----- Provided text

LINDSEY FIALA | Online Editor
Assembling pool tables. Digging ditches. Working at a psych ward. Owning a comic book store. Larry Quiggins had all of those jobs before becoming a theater professor, and he applies those experiences in the classroom.
One of Quiggins’ first jobs was as an orderly in Missouri Baptist Hospital’s psych ward.
“I would be the one who was holding them down while they were given electric shock therapy,” he said. “I can tell you that I hated it so much.”
Quiggins got a transfer to the midnight shift where his duties included making sure patients stayed in bed throughout the night.
One patient, a huge guy also named Larry, scared all of the other workers in the ward, even though he had never done anything to hurt anyone, Quiggins said.
“I took [sharing his name] to my advantage, and he became close to me,” he said. “Everyone who didn’t want anything to do with him stayed away from him while I’m walking down the hall with him holding his hand.”
Quiggins said that if the ward hadn’t closed down, he probably would have continued working there.
“It was definitely one of those jobs that has stuck with me, and I learned a lot of things,” he said. “One of these days I will write a play that has to do with one of those experiences.”
Quiggins said one of his hobbies has always been reading and collecting comic books, so after he was laid off from the psych ward in 1990, he decided to open a store.
He went to several banks, trying to get a loan. No one would give him one, though, so he got the money from his father, who also was skeptical of the idea.

----------

» **Problem statement**: From the article about Larry Quiggins, list the jobs he held before he became a theater professor. The entries that follow come from a separate source, unrelated to the article.

----- Provided material

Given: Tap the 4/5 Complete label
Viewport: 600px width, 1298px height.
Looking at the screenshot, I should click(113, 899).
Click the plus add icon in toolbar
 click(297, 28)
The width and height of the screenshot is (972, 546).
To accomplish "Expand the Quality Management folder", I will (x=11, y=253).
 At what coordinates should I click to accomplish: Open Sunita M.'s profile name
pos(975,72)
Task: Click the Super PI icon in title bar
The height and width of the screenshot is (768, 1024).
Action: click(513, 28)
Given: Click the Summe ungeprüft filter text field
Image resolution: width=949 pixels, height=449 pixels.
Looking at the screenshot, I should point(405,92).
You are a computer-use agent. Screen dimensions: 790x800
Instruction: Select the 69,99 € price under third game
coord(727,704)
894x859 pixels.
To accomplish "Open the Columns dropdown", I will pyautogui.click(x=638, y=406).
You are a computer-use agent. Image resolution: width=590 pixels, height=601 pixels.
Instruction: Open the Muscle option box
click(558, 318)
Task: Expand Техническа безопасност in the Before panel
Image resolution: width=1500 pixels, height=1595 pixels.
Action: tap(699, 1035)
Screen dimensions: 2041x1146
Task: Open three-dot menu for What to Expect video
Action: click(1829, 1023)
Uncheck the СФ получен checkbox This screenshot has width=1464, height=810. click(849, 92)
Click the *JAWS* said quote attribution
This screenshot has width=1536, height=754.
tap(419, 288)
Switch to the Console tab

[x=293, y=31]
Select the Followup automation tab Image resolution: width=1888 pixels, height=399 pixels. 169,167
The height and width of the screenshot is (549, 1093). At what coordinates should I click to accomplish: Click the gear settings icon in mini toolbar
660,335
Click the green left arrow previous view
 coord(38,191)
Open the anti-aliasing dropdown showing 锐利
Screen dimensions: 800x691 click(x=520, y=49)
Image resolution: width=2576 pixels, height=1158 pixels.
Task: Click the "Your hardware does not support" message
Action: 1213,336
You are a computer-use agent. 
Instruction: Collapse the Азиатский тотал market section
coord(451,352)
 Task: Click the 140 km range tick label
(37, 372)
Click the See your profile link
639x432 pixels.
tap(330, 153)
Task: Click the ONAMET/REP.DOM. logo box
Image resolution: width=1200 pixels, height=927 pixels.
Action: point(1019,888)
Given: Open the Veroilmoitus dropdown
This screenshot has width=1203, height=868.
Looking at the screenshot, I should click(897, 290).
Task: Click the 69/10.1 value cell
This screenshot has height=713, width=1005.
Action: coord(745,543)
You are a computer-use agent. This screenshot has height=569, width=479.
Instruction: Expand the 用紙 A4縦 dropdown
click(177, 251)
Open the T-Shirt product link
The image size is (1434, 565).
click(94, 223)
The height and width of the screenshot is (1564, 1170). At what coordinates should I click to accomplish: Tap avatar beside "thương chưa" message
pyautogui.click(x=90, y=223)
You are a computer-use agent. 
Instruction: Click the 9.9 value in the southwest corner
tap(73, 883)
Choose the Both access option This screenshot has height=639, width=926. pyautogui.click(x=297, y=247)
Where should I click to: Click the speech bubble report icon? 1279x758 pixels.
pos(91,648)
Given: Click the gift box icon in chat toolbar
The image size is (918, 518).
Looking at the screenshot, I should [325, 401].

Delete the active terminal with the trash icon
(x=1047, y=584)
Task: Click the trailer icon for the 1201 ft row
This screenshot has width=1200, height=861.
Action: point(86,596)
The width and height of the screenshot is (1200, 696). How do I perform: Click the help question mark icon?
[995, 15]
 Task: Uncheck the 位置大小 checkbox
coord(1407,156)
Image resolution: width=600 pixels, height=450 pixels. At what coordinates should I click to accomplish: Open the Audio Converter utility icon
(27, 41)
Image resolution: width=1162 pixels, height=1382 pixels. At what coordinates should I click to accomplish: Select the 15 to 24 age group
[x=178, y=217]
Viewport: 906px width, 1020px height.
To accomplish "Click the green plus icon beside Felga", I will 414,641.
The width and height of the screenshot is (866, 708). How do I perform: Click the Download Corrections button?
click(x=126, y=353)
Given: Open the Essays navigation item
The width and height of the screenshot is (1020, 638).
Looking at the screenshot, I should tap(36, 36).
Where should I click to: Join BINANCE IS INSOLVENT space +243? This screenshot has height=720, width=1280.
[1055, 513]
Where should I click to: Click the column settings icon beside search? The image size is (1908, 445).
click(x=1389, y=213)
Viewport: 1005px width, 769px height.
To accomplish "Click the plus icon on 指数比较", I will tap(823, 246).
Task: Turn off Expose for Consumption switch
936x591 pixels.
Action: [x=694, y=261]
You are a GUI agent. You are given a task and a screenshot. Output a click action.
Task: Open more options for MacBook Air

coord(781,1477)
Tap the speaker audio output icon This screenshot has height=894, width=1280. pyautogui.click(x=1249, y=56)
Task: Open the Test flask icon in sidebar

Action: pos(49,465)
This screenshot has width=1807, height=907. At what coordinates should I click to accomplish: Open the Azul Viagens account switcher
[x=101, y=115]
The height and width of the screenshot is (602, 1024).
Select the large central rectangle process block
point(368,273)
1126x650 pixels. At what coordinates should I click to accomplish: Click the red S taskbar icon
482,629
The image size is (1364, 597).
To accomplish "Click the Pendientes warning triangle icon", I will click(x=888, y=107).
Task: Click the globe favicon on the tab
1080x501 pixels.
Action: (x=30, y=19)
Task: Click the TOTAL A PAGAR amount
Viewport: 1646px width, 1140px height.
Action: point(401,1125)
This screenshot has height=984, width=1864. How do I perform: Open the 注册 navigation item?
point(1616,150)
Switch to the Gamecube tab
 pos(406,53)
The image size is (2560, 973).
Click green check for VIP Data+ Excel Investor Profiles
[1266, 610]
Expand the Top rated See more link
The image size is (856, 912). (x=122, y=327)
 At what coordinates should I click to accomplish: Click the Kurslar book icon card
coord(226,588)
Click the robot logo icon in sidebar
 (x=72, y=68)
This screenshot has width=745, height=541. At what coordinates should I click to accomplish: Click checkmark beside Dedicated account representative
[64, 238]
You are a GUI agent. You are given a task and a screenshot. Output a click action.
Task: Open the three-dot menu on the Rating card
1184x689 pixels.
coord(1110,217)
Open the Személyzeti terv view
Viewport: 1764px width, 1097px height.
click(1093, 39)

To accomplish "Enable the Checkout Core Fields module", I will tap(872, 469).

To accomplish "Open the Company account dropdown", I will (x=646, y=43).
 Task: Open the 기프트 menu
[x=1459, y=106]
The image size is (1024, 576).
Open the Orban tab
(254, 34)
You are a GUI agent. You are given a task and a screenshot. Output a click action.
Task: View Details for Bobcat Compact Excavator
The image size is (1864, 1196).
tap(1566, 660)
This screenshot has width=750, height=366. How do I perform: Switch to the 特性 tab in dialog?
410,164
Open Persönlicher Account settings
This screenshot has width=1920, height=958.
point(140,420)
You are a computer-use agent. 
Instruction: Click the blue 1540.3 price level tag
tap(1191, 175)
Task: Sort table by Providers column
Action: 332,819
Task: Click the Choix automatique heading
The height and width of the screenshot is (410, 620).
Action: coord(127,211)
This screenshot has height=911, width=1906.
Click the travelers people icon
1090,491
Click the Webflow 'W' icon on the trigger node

----------

» **Answer box**:
- Assembling pool tables
- Digging ditches
- Working at a psych ward
- Owning a comic book store